In this study, there were significant changes in anxiety levels and a trend of pain level reduction after applying the notification system. Before implementation of the notification system, the attending psychiatrist was already routinely checking the patient’s anxiety level, thus providing general supportive psychotherapy. In addition, the nurses routinely measured the pain score according to the internal patient management regulations of our ICU. But after implement notification system use, the primary physician was more aware of the patient’s anxiety and pain. Therefore, the physicians may have more actively prescribed medication to control the patient’s anxiety and pain. Even without additional medications, notice of a doctor’s concern about their anxiety may have reassured the patient. In our previous study, we showed that the pain level was affected by the psychological state of the patient in the ICU [5]. A physician’s reassurance may have stabilized the patient’s psychological state and also helped to relieve pain. Recent guidelines state that drugs for anxiety and pain control are recommended [38], and standardized nonpharmacological approaches have also been tried [39]. We did not include routinely prescribed medications or indicated psychological interventions. In the future, it is necessary to determine the most effective methods and their side effects by applying standardized medications and standardized management protocols.

There are some limitations to this study. First, the difference in APACHE scores between the two periods suggested that the clinical features were different, but the analyses did not include the reasons for ICU admission, comorbidities, treatments, types of surgery, and differences in drugs used in the ICU. A very careful interpretation is therefore necessary. However, the higher APACHE II scores after the notification system was used suggested that the positive results of this study were not due to the hospitalization of less severe patients. Second, we did not directly collect the responses of other treatment team members who received notification. It was relatively well known that these delirium monitoring programs improve process outcomes, such as increasing delirium screening adherence and increasing the diagnosis of delirium [20]. In this study, we focused on the impact of clinical outcomes. There was no significant difference in psychiatric counseling between the two periods in this study, which may indicate that therapists ignored it. In the future, studies will need to confirm physicians’ responses to the program. Third, although pain and anxiety are related to quality of life as a subjective experience, we did not evaluate the patient’s subjective quality of life, and satisfaction with treatment. It is necessary to study whether these improvements in the quality of treatment lead to improvements of patient’s satisfaction regarding the reduction of pain and anxiety, and if the system can provide a meaningful treatment for ICU patients.

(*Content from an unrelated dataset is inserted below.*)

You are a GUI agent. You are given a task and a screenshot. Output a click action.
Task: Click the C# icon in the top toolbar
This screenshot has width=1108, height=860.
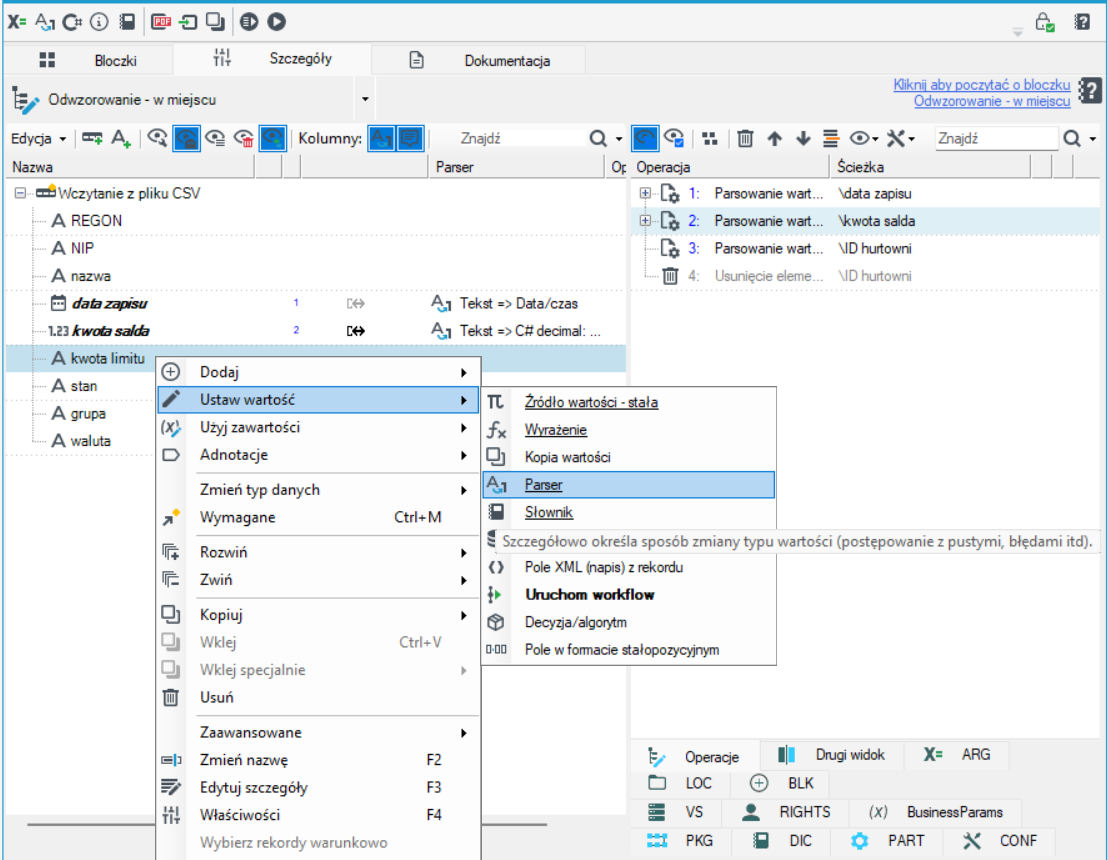[72, 22]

Treatment of delirium in the ICU is a very complex process involving a large number of people and many factors. ICU practitioners can easily feel helplessness because often small changes in an ICU treatment process may not significantly affect the patient’s outcome. However, this study has confirmed that increasing the physician’s awareness of patient’s mental status by adding a simple notification protocol can lead to a positive change in the patient outcome. When the primary care physician focused on the patient’s pain, anxiety, and delirium status, it greatly helped the patient.